The separate operation is fundamental to financial support for the real economy and prevention of risks, he said. Since companies in the real economy focus on their main business, while consumer demand is unlimited, such firms are not likely to provide all products to consumers. In this sense, financial institutions must also focus on their main business. It is natural for them to have a desire for mixed operations to pursue their own interests. However, from a historical point of view, the regulatory concessions made in compliance with the demands of financial institutions for mixed operations are often the major source of financial crisis.
In fact, Sun said, many Chinese financial institutions and some non-financial companies themselves have run some mixed operations over the past decade. While increasing the diversity and competitiveness of financial institutions, mixed operations have also magnified moral hazards and conflicts of interest. It challenged the risk management and financial supervision of financial institutions, and also brought about risks across industries, markets and regions.
Firstly, it resulted in the cross-border expansion of financial institutions. Some financial institutions pursued multi-licensing and full-licensing, and some enterprises controlled different types of financial institutions and became barbaric financial holding groups. This led to problems such as capital flight, circular capital injections, false capital injections, and transfer of benefits through improperly connected transactions. Secondly, operational cross-border arbitrage was generated as a result. Shadow banking is one example, and cross-investment, leverage amplification, interbank arbitrage, and a shift from real economy to the virtual economy are the problems.

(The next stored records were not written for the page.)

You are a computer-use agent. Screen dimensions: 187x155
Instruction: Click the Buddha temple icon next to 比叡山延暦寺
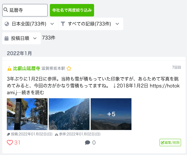point(9,69)
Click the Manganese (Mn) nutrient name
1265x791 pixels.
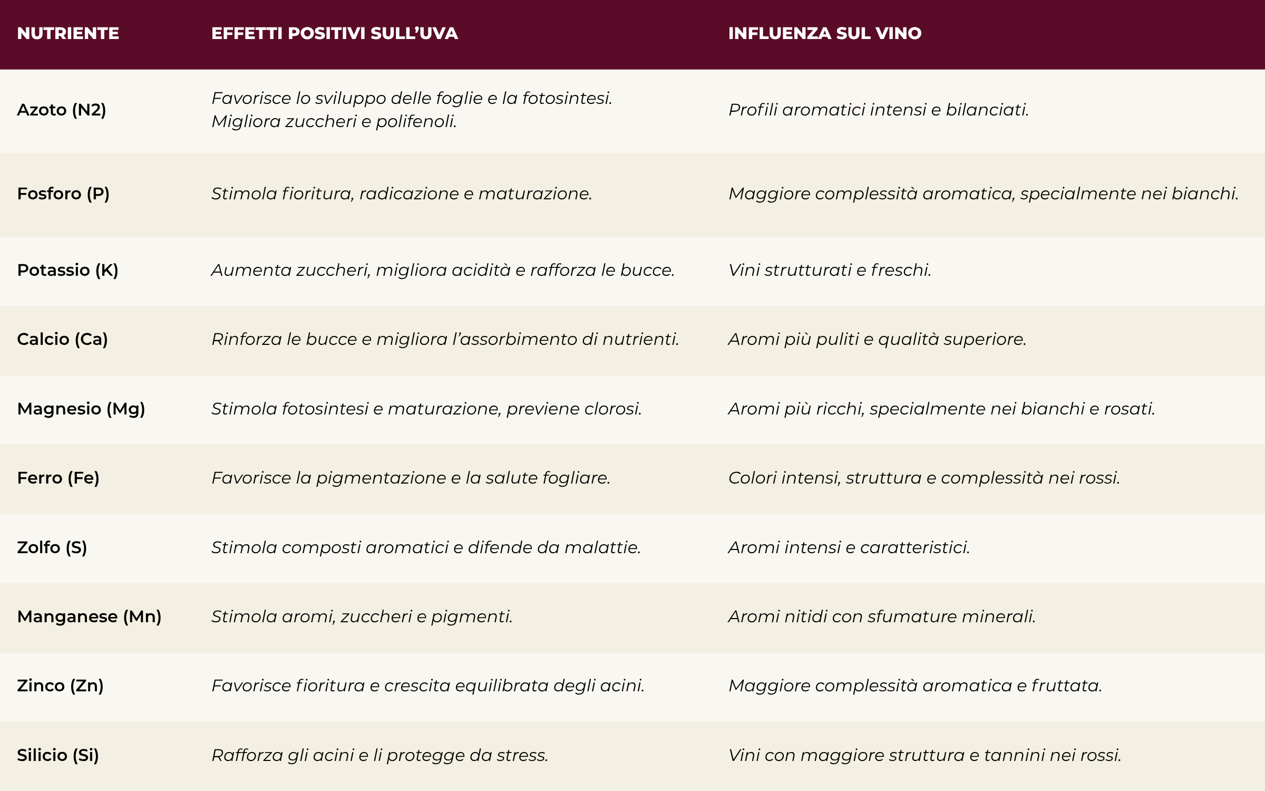[x=89, y=616]
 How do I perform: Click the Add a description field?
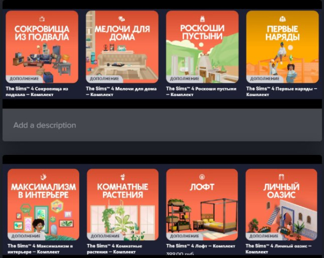click(162, 125)
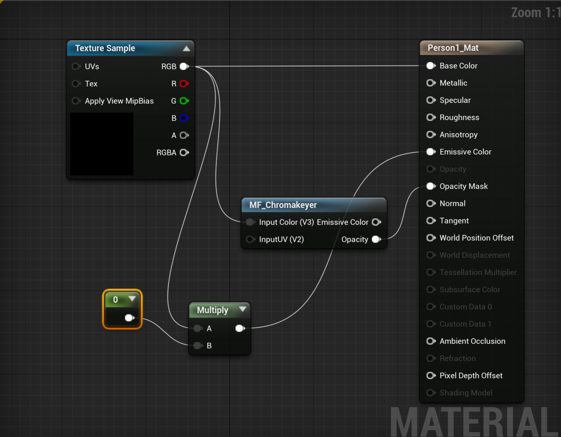Viewport: 561px width, 437px height.
Task: Select the MF_Chromakeyer node title
Action: 283,205
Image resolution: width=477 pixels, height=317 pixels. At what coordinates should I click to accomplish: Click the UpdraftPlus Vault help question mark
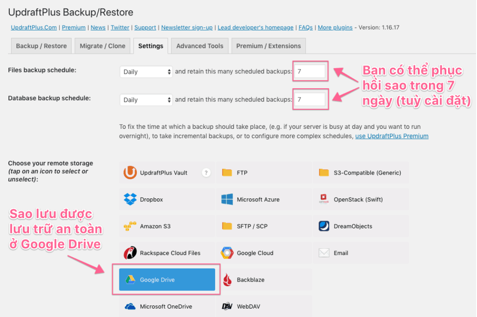click(x=206, y=173)
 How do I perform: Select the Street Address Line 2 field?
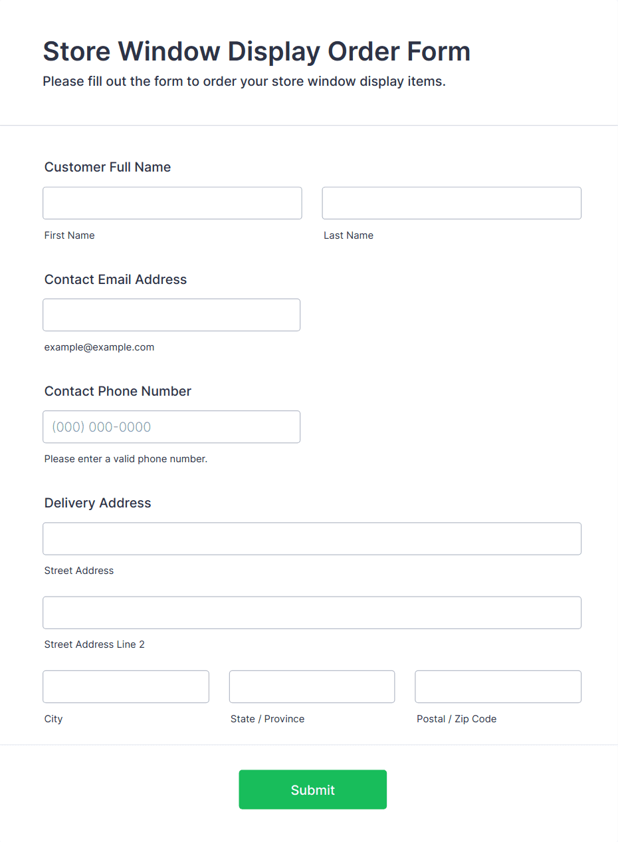312,613
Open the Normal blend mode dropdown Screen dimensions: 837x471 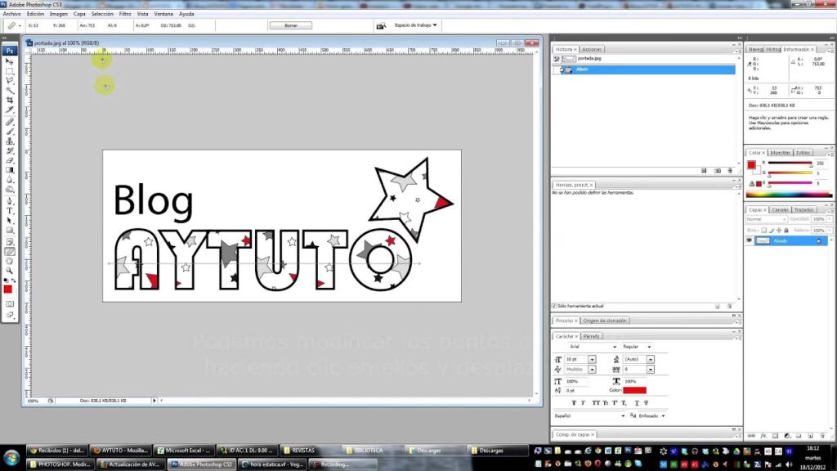click(768, 219)
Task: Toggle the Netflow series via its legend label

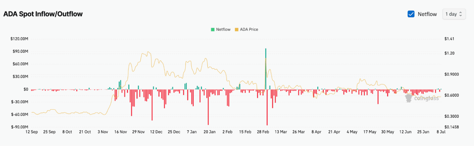Action: point(223,30)
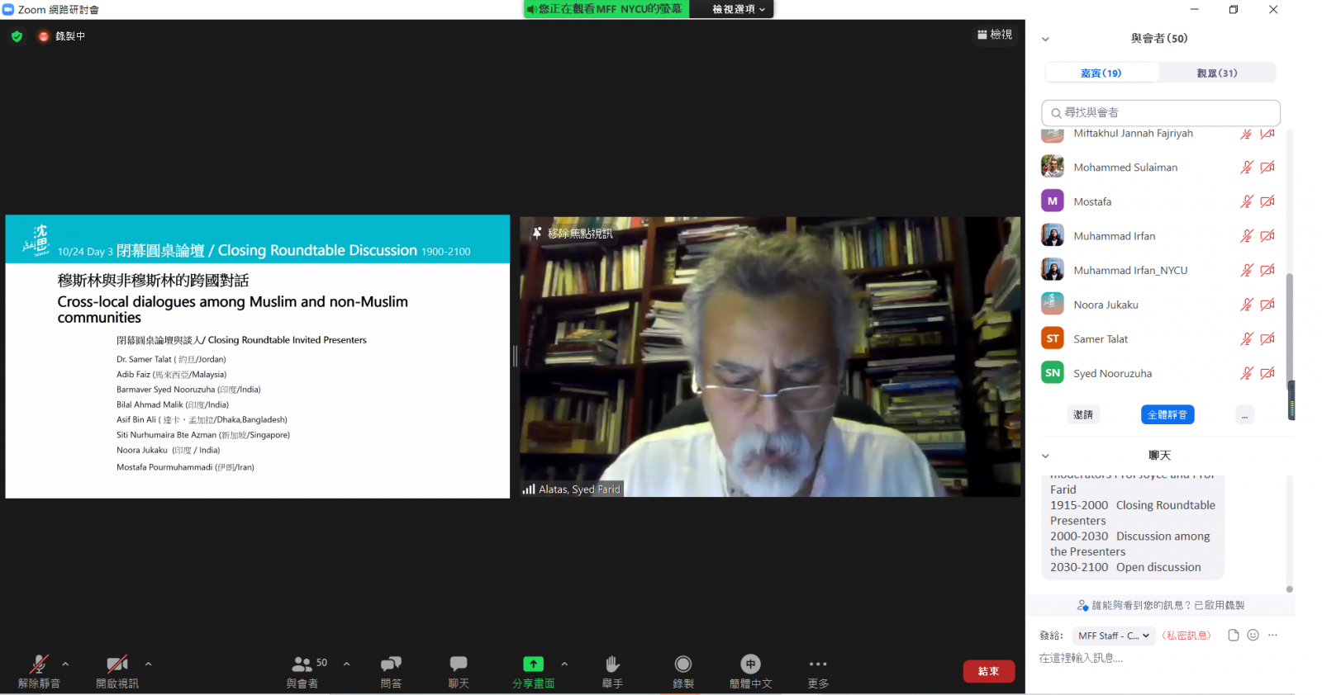The image size is (1322, 695).
Task: Click the red End meeting button
Action: pyautogui.click(x=988, y=671)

Historically, there are several risks in mixed operation. First, the risk of non-transparency. Because of the complexity of mixed operation, the risk of a financial holding group is not simply equal to the sum of the risks of each entity within the group. Therefore, investors and regulatory authorities may find it difficult to accurately understand the structure and risk situation, and they cannot see the risks clearly. Regulatory responsibilities are also unclear.

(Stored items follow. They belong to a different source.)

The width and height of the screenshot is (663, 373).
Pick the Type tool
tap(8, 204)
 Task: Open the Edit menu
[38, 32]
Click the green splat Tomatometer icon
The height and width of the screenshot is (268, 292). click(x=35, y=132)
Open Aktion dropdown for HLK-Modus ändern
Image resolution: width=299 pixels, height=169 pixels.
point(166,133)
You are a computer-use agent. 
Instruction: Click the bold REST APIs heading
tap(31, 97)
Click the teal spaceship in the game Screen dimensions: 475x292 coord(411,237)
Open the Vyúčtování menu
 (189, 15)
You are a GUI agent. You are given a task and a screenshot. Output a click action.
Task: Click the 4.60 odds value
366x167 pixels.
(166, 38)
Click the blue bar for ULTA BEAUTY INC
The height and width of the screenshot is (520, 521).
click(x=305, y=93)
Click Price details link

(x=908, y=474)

Secondly, moral hazards may appear given that banks can obtain support from deposit insurance and the lender of last resort. On one hand, a financial holding group backed by such guarantees may be too big to fail. On the other hand, non-bank financial institutions under the group may indirectly take advantage of the government's implicit guarantee offered to banks at the prospect that the group and banks under the group will come to their rescue in times of crises. Such expectation may invoke risk-taking behaviors of the financial holding group and non-bank financial institutions under the group.
Another risk is regulatory arbitrage. Different financial services have different risks that result in different supervision requirements, especially requirements on capital. Financial holding groups may engage in arbitrage by taking advantage of such supervision differences. For instance, double or multiple liabilities refers to the use of the same capital by two or more entities under a financial holding group. Another example is excessive leverage, which means that after obtaining funds through debt issuance, a financial holding company may inject the funds in its internal banks and non-bank financial institutions in the form of shares.
Finally, mixed operation is unfavorable to the protection of investors. Theoretically, a financial holding group should pursue a physically synergistic effect to lower cost. In reality, however, instead of being content with the physically synergistic effect among its subsidiaries engaging in different business, a financial holding group may feel a strong impulse to carry out regulatory arbitrage through overlapping business operations, which increases relevant risks because of the large-scale and high complexity of its business.